I'm suggesting to remove the validation target from the build system and
improve the way treeprocessor handles errors.
As I said, i don't care *how* this is done, as long as the error
messages that users receive are much more meaningful than those silly
"System ID no found" when an attribute name is wrong.
Re: validation of config during build (Was: Re: sitemap validation
is broken)
Posted by Steven Noels <st...@outerthought.org>.
Stefano Mazzocchi wrote:
> Did I say that I consider having a sitemap schema descriptor harmful?
>
> No, damn, I just said that I consider using that schema to validate the
> sitemap harmful.
Let's agree that there exist multiple levels of validation, and that
each of them has its own merits. Coincidentally however, XML grammars
are also used to drive editors, and since the result of this editing is
fed into Java code, it better tries to attain the same level of
validation, as close as possible, if at possible.
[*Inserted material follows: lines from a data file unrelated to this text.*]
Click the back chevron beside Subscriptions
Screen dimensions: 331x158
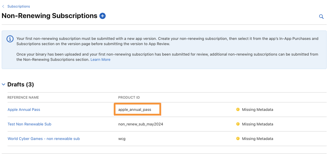(3, 6)
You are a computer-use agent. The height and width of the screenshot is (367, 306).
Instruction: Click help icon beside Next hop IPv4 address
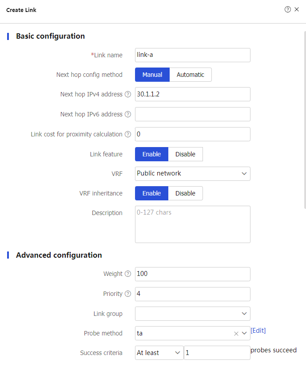(128, 94)
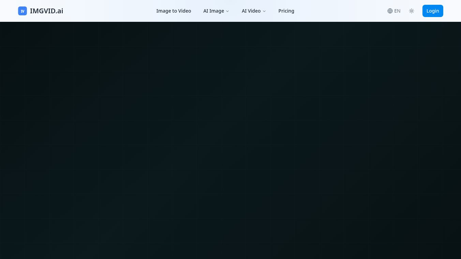Select the Image to Video nav item
The image size is (461, 259).
click(x=174, y=11)
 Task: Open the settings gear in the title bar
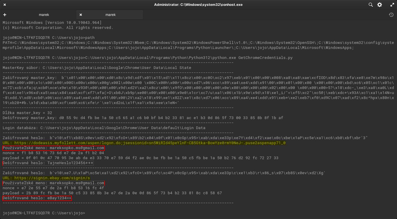tap(380, 5)
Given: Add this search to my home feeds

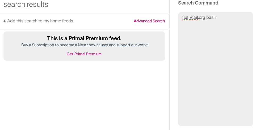Looking at the screenshot, I should click(x=38, y=21).
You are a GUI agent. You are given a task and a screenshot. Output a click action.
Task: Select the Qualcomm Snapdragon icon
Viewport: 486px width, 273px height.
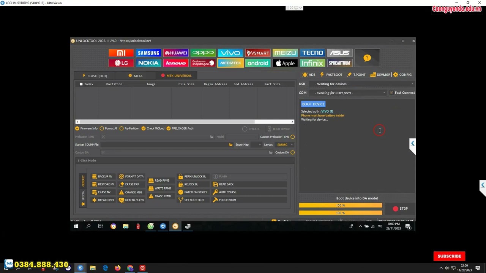pos(203,63)
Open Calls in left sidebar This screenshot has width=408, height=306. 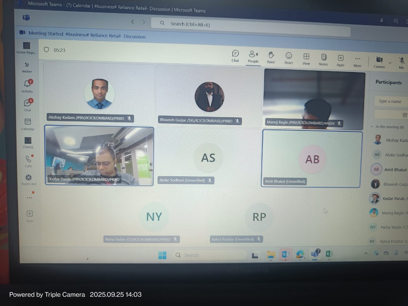[x=28, y=161]
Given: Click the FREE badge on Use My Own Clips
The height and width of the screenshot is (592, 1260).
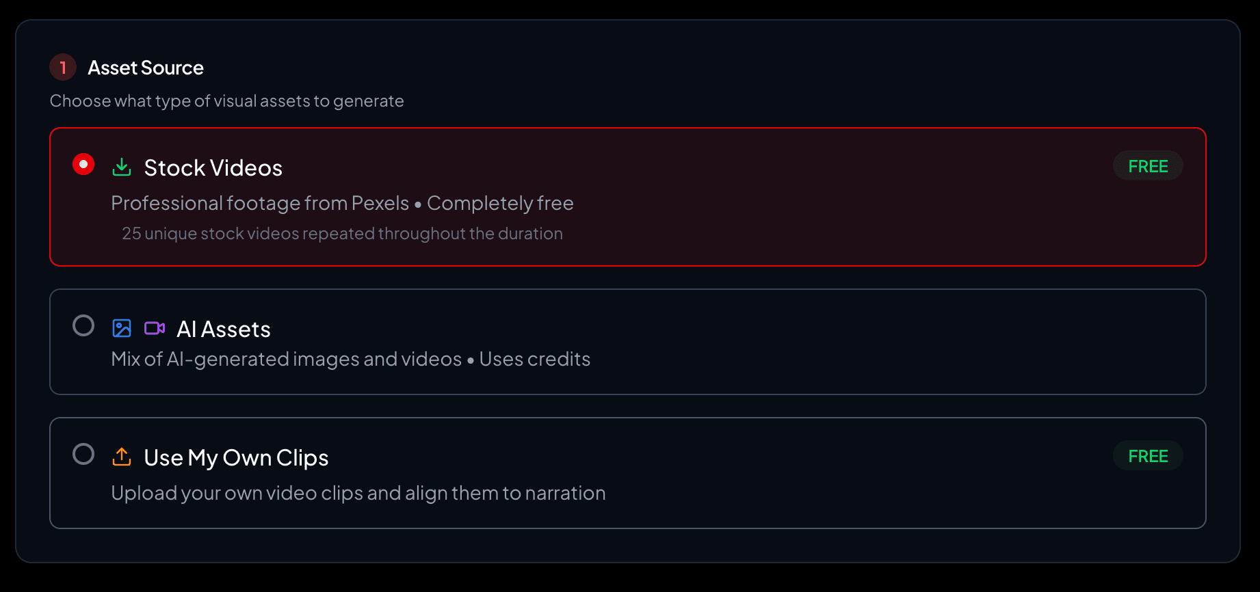Looking at the screenshot, I should (1148, 456).
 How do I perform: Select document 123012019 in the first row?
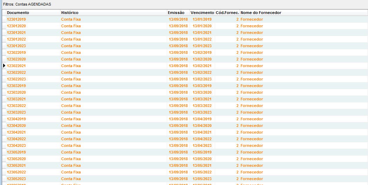click(16, 19)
'Which' schema do you mean here...: sitemap-v06.rng, or _any_ XSD/RNG
grammar at all? Sorry - just want to know.
>>> Example, try
>>>
>>> <generate uri="..."/>
>>>
>>> where the uri attribute is not allowed in generate (shoulc be 'src'),
>>> the treeprocessor totally ignores this and sends the empty string to
>>> the parser, resulting in the error
>>>
>>> System ID not found!
>>>
>>> Sitemap validation has stopped us from fixing the error messaging
>>> capabilities on mistakes.
>>
>>
>>
>> I don't parse this: in what way does the sitemap validation relieve
>> somebody of the task of properly handling exceptions on the code level?
>
>
> The level of error-cheching of the treeprocessor isn't really that
> pretty and know why? because validation removed most of the mistakes
> that *us* developers do... but when users don't validate, they come up
> with *wierd* error messages that don't give them *any* clue whatsoever
> on how to fix the problem.
Agree on the user aspect. But I don't follow the logic that the lack of
error-checking in code is _caused_ by the validation process. That's
just too fast to conclude.
> My reasoning is that if we didn't have validation, we would see the same
> mistakes the users see and fix the treeprocessor instead of patching
> more and more the validation phase.
Looking at the history of sitemap-v06.rng, I can't see this has been
happening a lot. Quite contrarily, some (myself included) have been
advocating to relax it even further. But dropping it will effectively
kill the small circle of people interested in maintaining such a thing.
Reasonable?
</Steven>
--
Steven Noels http://outerthought.org/
Outerthought - Open Source, Java & XML Competence Support Center
Read my weblog at http://blogs.cocoondev.org/stevenn/
stevenn at outerthought.org stevenn at apache.org
Re: validation of config during build (Was: Re: sitemap validation
is broken)
Posted by Stefano Mazzocchi <st...@apache.org>.
Steven Noels wrote:
> Stefano Mazzocchi wrote:
>
>> I'm more and more considering sitemap validation harmful.
>>
>> why:
>>
>> 1) the sitemap logic is too hard to be validated from any validation
>> language (it requires java runtime capabilitles)
>>
>> 2) it reduces the effort of clean and meaningful error messages in the
>> treeprocessor
>
>
> 'Interesting' perspective, to say the least.
>
> Some thoughts:
>
> 1) http://outerthought.net/downloads/sitemap.pdf and
> http://outerthought.net/downloads/sitemap_a4_poster.pdf
>
> cat /usr/local/apache/logs/access_log | grep sitemap.pdf | wc -l -> 1825
> downloads in 3 months (dec-jan-feb). Add some 2500 in the 4 months
> preceding that period. And another 2500 for the poster version, brings
> us to a total of 975 downloads / month for Bruno's sitemap poster.
>
> ... which means there's a _vested_ interest in trying to understanding
> the sitemap, and people are even willing to look at some graphical
> depiction of it in order to understand.
>
> 2) In our experience, when we confront people with the sitemap, they are
> bewildered until we give them a copy of Pollo with the sitemap grammar
> loaded into it and some very basic customization
> (http://pollo.sourceforge.net/sitemap1.png). I assume the same happens
> when people see Sunbow. Needless to say, having 3 different grammars for
> the sitemap is a major PITA (XSD, RNG and a Pollo-specific grammar) is
> troublesome at best, so some rationalization is more then appropriate.
>
> 3) Some days ago when investigating
> http://marc.theaimsgroup.com/?t=104643526200004&r=1&w=2, I encountered
> some way to 'address' a matched group of a matcher pattern when nesting
> matchers which I never heard of, and already forgot about it ATM. :-( I
> can say for myself that I do a reasonable effort in keeping up with
> new-things-Cocoon, but it was something I clearly missed. I'm pretty
> sure it is only 'documented in code' or on the mailing list somewhere.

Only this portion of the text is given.